Quem? Meu filho? Prestar atenção no que acontece com ele pode evitar muitos vícios
Meses atrás recebi um adolescente de 16 anos, acompanhado de seus pais, em meu consultório. Logo na primeira frase veio a queixa: “Nosso filho é viciado”. Pensei de imediato estar diante de mais um caso inicial de drogadição, mais especificamente maconha. Mesmo assim, perguntei: “Mas que droga? E desde quando...?” Para minha surpresa, a resposta foi: “Não é nenhuma destas drogas conhecidas, ele é viciado em jogo. É isso mesmo, jogos no computador”.
E aí seguiram-se uma série de informações surpreendentes de um mundo que não era do meu conhecimento. O relato foi de uma programação de jogos que se iniciava por volta da meia noite e seguia até por volta das seis da manhã, com participantes de vários países. Segundo detalharam, envolvia apostas em dinheiro. o conteúdo desses jogos incluía atividades como o assalto a um banco visando a compra de drogas com o dinheiro.

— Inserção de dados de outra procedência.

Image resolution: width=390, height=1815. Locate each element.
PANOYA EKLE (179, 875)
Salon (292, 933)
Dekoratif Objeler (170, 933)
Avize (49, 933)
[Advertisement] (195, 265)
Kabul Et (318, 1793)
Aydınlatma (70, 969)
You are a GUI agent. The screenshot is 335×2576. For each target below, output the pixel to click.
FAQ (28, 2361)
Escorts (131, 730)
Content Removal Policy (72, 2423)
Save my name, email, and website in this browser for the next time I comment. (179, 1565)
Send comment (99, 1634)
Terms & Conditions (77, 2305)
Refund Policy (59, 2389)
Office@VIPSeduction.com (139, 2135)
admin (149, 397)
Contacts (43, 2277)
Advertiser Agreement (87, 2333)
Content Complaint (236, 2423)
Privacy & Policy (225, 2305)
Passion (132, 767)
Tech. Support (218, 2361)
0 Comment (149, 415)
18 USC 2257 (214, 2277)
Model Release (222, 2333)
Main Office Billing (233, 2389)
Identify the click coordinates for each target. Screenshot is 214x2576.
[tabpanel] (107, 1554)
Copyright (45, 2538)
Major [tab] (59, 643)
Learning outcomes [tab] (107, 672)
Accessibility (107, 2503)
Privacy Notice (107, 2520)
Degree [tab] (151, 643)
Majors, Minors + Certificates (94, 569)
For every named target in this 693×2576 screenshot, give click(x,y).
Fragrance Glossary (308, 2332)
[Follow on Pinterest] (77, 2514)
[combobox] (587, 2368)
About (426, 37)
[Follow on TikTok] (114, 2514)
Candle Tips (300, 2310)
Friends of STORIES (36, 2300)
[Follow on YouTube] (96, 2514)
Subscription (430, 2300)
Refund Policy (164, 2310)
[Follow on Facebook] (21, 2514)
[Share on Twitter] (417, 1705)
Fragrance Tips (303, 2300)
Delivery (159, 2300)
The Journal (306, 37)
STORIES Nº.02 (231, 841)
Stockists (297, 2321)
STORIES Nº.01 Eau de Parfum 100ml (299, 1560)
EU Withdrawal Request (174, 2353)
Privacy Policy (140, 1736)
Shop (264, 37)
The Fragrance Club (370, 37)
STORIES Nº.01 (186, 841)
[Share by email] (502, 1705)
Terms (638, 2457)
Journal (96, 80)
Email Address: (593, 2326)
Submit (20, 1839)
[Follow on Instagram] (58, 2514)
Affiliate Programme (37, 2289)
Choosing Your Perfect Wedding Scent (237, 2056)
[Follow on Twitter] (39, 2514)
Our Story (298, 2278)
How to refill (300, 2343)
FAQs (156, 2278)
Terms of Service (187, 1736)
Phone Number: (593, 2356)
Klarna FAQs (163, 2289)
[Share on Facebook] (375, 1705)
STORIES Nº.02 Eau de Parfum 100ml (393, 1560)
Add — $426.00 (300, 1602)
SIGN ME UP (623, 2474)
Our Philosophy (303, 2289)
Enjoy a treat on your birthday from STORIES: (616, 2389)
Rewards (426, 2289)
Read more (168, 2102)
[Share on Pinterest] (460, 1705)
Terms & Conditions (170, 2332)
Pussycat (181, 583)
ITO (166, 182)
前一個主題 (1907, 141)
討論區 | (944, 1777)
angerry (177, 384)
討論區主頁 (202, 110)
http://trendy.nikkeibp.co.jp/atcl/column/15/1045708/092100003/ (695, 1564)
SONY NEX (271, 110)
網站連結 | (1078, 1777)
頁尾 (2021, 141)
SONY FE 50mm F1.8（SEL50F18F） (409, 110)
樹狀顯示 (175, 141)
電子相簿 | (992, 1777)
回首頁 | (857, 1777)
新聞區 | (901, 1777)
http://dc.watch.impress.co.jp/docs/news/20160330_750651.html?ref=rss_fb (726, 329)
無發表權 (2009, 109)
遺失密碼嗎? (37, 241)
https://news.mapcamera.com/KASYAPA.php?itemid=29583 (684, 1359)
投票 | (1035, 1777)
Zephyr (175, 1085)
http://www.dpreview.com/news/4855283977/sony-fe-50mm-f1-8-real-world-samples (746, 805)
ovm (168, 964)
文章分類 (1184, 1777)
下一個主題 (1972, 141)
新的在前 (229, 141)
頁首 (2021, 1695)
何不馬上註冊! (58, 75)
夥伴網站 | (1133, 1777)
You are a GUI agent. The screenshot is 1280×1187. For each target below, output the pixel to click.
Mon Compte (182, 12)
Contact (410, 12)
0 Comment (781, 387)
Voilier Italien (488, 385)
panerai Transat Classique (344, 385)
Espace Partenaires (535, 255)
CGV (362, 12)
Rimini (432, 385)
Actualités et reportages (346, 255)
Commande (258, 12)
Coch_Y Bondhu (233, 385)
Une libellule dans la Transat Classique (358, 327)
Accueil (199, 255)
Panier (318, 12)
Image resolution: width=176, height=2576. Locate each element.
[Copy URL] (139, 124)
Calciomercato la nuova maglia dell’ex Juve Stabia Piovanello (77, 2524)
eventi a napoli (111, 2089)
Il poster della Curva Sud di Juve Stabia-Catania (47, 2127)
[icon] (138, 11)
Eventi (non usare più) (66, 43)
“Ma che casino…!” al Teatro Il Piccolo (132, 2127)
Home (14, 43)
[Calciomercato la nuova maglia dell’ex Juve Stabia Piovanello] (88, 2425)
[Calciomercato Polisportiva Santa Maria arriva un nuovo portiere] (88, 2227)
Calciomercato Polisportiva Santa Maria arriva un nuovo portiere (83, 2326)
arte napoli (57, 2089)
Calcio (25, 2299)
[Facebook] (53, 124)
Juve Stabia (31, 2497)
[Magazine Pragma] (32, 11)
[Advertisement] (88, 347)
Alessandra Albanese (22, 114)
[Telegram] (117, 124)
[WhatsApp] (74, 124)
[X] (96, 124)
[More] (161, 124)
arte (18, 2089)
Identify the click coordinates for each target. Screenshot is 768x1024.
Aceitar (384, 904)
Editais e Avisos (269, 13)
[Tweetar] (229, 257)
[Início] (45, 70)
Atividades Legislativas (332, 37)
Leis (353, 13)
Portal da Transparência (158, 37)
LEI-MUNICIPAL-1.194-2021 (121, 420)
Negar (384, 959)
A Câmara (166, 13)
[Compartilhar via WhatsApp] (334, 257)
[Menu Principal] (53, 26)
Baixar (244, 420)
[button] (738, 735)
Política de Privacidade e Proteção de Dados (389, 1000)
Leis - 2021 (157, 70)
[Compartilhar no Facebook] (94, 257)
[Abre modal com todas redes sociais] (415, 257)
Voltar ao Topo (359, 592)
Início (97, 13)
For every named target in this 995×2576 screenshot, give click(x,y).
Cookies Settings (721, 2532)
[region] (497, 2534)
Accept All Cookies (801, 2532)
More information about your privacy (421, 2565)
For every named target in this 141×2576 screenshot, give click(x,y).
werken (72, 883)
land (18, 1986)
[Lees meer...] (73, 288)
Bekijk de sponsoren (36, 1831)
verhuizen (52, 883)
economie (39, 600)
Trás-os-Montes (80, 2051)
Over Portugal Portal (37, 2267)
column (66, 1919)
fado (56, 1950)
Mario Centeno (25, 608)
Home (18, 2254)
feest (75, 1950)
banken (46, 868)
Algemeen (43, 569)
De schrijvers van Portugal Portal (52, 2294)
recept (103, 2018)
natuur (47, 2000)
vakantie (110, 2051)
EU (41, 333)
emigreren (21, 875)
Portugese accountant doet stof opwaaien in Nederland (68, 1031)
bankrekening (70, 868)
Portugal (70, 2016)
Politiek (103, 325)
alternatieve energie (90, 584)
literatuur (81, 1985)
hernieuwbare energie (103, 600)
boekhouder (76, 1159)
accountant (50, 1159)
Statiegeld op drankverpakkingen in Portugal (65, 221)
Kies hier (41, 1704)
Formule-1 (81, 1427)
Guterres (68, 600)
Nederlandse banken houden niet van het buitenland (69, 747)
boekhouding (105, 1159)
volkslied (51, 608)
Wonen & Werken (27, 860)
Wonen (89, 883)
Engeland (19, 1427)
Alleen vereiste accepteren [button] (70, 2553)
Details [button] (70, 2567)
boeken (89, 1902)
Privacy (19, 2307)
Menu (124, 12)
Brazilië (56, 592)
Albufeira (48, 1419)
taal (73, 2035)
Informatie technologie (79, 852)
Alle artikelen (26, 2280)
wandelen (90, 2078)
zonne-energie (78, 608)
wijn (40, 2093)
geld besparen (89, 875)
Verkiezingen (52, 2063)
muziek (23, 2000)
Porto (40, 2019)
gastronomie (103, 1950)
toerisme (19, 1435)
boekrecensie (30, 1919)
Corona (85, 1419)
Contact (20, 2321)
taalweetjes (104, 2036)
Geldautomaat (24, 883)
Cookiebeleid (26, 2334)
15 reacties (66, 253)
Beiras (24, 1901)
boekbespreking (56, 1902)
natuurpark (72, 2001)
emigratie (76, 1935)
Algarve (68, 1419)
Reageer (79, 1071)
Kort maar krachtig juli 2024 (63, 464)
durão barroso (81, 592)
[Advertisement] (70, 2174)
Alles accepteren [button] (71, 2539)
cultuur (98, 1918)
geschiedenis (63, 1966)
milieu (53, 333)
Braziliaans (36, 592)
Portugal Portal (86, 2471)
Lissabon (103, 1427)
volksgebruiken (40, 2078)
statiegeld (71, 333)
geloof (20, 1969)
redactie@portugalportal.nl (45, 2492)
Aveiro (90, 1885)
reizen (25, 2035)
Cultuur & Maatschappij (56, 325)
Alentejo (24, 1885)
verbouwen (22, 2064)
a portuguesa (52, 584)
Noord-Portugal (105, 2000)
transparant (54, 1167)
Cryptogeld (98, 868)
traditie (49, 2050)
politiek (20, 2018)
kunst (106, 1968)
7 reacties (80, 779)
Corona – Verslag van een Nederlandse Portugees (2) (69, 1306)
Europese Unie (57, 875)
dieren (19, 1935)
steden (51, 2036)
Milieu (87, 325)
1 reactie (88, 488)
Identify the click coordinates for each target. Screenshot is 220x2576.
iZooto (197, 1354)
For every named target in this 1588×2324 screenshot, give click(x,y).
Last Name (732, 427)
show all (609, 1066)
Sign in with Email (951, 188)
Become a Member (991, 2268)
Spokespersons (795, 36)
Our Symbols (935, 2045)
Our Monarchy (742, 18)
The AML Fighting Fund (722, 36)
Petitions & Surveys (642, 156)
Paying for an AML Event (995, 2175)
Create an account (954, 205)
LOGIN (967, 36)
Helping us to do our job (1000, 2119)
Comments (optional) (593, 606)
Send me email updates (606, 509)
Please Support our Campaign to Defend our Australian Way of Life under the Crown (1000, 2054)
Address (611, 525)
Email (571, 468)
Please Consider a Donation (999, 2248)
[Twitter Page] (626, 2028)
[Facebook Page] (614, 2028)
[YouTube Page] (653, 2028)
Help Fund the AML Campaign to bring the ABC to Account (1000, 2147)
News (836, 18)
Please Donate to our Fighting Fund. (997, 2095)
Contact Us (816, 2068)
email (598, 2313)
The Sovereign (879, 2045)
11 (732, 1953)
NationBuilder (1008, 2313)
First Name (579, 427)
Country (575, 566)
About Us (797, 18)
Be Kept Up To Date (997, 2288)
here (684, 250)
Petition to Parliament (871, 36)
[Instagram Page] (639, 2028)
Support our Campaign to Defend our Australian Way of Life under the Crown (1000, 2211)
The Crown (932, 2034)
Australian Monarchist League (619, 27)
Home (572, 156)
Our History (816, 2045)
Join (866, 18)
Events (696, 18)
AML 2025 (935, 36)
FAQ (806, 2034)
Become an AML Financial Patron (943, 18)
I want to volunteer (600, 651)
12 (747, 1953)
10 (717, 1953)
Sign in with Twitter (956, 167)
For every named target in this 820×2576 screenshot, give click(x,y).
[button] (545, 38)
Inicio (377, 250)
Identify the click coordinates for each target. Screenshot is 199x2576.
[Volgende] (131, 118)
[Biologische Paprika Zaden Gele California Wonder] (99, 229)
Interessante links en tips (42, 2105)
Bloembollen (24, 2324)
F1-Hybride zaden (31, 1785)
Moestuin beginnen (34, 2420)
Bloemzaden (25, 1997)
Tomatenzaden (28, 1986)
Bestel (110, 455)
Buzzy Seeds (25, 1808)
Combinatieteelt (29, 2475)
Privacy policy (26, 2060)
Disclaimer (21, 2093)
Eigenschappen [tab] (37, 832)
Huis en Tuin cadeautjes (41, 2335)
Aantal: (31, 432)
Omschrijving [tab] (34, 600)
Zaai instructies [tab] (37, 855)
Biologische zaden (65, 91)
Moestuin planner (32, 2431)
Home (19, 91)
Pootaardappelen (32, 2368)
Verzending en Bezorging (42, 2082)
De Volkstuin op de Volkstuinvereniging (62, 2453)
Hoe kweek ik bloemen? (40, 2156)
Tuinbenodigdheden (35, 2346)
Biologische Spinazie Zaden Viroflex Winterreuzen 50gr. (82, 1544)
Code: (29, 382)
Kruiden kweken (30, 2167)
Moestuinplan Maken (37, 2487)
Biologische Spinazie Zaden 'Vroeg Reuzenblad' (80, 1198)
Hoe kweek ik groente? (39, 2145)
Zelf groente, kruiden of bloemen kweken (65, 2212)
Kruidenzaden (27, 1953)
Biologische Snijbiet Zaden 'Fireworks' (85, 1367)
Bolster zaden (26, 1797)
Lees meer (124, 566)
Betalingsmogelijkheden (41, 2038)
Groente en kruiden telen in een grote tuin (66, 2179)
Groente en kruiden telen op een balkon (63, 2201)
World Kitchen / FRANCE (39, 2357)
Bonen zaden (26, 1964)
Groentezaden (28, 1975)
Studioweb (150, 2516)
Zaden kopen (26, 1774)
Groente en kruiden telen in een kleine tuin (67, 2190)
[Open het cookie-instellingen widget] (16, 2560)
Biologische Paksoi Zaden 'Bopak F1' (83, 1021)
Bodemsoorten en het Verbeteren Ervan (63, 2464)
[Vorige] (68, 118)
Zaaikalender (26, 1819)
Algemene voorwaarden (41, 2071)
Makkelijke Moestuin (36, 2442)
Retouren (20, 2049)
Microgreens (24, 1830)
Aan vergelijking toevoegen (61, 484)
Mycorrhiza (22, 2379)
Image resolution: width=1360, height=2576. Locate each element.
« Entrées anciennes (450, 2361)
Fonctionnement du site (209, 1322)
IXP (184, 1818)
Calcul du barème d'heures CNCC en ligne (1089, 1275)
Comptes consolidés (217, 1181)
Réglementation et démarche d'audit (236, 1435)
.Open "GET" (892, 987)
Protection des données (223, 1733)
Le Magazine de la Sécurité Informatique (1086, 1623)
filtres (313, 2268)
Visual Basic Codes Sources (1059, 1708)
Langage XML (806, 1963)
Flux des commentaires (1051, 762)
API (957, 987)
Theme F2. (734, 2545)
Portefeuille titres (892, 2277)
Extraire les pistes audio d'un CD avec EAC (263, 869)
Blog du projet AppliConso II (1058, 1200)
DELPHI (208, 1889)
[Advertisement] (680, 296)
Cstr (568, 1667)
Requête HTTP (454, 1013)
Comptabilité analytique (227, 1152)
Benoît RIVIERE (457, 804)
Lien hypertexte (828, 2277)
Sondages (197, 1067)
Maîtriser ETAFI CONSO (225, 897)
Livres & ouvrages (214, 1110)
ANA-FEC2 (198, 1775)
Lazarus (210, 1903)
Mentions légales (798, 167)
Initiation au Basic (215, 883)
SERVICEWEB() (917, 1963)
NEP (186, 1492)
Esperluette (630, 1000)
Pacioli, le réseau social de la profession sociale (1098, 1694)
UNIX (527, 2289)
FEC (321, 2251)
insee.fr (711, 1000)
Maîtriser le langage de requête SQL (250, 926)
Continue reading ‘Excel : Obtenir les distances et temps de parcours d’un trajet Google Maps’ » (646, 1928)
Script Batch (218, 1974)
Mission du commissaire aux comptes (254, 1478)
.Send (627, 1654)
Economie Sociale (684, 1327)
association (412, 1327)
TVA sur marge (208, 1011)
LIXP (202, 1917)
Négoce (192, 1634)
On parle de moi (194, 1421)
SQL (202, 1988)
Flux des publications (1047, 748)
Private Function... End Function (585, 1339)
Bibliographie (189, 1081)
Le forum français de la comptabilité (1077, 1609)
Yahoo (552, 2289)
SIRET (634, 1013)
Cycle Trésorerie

Evidente que a atividade implicava noites sem dormir. Para recuperar o sono, o filho acabava dormindo toda a manhã e parte da tarde, atrapalhando suas atividades escolares.
Estamos novamente diante do dilema entre os benefícios trazidos pela tecnologia, que são inquestionáveis, e o seu uso inadequado. A solução para esses problemas exige estratégias criativas, para as quais eu ainda não estava preparado.
Certamente, aquele adolescente não se tornou viciado em jogos de computador nos dias que antecederam a consulta. Esse comportamento foi se instalando e crescendo por meses ou mesmo anos, em que os pais acreditavam que aquela ocupação do filho estava sendo importante para seu desenvolvimento, ampliando suas habilidades motoras e sua inteligência. Os pais não observaram a qualidade e o conteúdo desses jogos e nem o tempo que a atividade tomava.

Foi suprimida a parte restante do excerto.